The stretch wanted below opens at the line containing "[Advertisement] (483, 1263)" and closes at the line containing "Date of Birth (22, 1704)". Please return it exactly, with no other lines.

- - - - - - -

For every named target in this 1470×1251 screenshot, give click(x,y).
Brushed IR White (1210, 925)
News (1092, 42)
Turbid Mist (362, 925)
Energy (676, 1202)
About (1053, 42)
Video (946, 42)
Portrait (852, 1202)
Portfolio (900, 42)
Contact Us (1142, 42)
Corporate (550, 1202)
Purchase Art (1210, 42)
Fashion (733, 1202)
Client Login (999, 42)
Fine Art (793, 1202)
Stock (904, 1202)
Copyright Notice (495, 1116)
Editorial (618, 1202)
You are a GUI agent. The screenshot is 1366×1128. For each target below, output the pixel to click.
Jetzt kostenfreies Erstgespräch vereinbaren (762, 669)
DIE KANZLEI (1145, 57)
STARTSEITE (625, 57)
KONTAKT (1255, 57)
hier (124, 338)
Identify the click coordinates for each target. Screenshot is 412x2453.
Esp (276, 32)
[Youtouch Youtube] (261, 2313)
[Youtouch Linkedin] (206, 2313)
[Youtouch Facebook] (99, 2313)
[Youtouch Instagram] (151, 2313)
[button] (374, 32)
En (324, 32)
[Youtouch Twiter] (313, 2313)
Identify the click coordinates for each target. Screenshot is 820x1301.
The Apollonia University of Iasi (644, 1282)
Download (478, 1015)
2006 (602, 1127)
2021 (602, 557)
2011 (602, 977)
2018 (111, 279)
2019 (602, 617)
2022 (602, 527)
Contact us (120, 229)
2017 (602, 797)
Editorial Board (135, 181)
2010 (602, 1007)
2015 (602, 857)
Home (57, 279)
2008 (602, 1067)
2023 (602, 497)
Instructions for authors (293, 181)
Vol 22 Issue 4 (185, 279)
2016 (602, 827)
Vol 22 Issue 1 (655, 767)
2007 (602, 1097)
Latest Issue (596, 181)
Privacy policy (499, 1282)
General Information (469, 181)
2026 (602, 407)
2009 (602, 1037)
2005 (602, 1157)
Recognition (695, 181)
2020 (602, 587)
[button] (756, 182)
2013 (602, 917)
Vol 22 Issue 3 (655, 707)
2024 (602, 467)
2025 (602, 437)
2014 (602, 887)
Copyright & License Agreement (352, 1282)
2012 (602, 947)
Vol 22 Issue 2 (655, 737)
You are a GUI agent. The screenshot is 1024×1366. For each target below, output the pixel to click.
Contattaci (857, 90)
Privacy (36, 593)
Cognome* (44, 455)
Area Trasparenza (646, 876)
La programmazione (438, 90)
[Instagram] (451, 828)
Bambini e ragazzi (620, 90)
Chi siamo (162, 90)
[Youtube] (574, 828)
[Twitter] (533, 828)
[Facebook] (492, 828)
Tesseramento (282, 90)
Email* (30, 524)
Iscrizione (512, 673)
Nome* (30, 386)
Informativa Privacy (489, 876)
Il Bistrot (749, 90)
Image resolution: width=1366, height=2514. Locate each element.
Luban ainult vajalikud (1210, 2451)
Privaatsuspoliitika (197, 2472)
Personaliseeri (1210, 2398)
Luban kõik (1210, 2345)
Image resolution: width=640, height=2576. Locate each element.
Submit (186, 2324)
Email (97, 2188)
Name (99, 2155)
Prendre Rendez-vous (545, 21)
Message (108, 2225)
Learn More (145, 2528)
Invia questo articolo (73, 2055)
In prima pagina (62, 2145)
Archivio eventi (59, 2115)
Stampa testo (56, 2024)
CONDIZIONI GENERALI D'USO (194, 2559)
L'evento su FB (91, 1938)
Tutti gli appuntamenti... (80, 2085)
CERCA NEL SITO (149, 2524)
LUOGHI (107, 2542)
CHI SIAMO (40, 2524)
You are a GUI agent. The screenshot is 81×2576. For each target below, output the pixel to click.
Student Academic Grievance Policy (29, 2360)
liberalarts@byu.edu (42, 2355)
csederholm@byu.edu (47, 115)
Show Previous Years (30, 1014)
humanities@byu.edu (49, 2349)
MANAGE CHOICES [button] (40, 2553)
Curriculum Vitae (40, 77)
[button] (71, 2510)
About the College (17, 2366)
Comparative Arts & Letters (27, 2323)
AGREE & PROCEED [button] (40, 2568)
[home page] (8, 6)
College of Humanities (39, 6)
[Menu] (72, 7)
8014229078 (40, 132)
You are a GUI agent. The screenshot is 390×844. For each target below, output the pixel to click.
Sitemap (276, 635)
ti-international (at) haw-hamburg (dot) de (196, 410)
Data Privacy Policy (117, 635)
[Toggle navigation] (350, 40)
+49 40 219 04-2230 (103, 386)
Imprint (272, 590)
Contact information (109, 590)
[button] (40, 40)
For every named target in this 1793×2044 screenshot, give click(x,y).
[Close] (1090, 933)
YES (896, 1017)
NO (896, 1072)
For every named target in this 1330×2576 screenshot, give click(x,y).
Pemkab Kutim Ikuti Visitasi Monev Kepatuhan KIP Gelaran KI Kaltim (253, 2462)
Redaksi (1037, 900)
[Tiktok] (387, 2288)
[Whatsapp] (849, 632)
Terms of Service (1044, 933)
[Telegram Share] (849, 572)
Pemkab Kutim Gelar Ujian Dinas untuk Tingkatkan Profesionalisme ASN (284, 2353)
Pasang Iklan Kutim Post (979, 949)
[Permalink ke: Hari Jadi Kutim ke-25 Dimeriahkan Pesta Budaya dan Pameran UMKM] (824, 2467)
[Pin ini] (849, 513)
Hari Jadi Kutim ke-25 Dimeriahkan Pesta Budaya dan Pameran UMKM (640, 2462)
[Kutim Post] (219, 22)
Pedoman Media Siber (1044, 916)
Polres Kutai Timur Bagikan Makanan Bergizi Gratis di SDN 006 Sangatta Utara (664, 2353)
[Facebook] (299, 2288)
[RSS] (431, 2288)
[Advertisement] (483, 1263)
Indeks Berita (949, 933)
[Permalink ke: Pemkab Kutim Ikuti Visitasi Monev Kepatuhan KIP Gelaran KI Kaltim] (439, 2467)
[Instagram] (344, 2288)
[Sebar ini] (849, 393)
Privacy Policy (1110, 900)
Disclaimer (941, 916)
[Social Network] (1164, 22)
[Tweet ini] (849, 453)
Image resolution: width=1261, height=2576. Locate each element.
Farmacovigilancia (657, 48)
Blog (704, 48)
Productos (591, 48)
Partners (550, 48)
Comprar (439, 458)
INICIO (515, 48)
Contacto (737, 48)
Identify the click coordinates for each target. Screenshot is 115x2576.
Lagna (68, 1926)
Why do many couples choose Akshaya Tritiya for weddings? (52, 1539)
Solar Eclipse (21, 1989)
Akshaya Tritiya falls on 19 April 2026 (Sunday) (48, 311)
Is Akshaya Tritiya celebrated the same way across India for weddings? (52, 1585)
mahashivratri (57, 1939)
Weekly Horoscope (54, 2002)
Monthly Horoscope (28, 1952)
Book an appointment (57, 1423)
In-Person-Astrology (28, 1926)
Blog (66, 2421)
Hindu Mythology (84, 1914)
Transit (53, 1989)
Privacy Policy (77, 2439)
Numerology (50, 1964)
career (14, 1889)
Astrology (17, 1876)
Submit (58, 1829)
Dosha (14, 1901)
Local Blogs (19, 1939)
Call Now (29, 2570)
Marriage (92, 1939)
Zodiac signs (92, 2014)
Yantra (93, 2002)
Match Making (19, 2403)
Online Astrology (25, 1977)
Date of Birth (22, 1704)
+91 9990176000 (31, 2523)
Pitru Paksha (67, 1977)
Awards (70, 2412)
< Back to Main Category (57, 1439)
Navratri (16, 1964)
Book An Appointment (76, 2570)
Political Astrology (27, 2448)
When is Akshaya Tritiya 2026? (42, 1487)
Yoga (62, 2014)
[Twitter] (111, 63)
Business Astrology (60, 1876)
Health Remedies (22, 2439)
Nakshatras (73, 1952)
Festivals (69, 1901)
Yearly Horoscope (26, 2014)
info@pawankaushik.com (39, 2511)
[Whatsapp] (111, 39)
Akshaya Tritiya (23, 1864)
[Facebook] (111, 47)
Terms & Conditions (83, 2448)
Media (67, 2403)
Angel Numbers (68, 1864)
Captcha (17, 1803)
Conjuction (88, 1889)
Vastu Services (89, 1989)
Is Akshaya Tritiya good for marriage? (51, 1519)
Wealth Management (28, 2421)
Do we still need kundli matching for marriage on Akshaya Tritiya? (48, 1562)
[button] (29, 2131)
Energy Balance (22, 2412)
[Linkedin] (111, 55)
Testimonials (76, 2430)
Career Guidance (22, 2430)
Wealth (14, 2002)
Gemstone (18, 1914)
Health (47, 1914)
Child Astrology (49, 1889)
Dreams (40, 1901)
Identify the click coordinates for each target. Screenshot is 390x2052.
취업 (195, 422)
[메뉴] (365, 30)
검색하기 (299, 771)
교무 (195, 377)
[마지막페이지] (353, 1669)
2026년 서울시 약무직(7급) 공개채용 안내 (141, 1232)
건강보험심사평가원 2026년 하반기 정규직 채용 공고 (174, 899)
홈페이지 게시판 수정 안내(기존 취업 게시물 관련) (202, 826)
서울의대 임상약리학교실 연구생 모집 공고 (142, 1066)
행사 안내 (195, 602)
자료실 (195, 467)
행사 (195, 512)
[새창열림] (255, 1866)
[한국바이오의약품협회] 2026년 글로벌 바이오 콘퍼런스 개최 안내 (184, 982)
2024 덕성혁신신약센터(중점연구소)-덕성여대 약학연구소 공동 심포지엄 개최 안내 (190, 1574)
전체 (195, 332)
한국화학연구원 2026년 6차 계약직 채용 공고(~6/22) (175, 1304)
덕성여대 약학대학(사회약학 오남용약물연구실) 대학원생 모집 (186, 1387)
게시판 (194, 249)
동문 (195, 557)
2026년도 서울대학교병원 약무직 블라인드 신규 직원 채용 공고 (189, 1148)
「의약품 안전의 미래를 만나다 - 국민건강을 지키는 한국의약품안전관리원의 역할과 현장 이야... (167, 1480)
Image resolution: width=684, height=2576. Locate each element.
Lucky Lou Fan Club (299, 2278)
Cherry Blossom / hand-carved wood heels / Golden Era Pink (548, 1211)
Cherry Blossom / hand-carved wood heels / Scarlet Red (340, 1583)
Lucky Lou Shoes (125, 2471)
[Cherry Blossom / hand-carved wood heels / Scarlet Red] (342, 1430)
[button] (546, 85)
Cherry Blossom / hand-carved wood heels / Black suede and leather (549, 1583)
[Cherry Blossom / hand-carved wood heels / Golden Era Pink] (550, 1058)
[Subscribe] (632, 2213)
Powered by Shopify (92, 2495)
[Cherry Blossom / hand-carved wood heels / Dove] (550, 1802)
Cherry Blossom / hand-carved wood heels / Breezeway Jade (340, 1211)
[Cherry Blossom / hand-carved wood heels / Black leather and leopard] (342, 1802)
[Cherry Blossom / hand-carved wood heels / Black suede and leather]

- - - - - - -

* _Response to this task_
[Advertisement] (483, 1263)
Indeks Berita (949, 933)
[Permalink ke: Pemkab Kutim Ikuti Visitasi Monev Kepatuhan KIP Gelaran KI Kaltim] (439, 2467)
[Instagram] (344, 2288)
[Sebar ini] (849, 393)
Privacy Policy (1110, 900)
Disclaimer (941, 916)
[Social Network] (1164, 22)
[Tweet ini] (849, 453)
Image resolution: width=1261, height=2576. Locate each element.
Farmacovigilancia (657, 48)
Blog (704, 48)
Productos (591, 48)
Partners (550, 48)
Comprar (439, 458)
INICIO (515, 48)
Contacto (737, 48)
Identify the click coordinates for each target. Screenshot is 115x2576.
Lagna (68, 1926)
Why do many couples choose Akshaya Tritiya for weddings? (52, 1539)
Solar Eclipse (21, 1989)
Akshaya Tritiya falls on 19 April 2026 (Sunday) (48, 311)
Is Akshaya Tritiya celebrated the same way across India for weddings? (52, 1585)
mahashivratri (57, 1939)
Weekly Horoscope (54, 2002)
Monthly Horoscope (28, 1952)
Book an appointment (57, 1423)
In-Person-Astrology (28, 1926)
Blog (66, 2421)
Hindu Mythology (84, 1914)
Transit (53, 1989)
Privacy Policy (77, 2439)
Numerology (50, 1964)
career (14, 1889)
Astrology (17, 1876)
Submit (58, 1829)
Dosha (14, 1901)
Local Blogs (19, 1939)
Call Now (29, 2570)
Marriage (92, 1939)
Zodiac signs (92, 2014)
Yantra (93, 2002)
Match Making (19, 2403)
Online Astrology (25, 1977)
Date of Birth (22, 1704)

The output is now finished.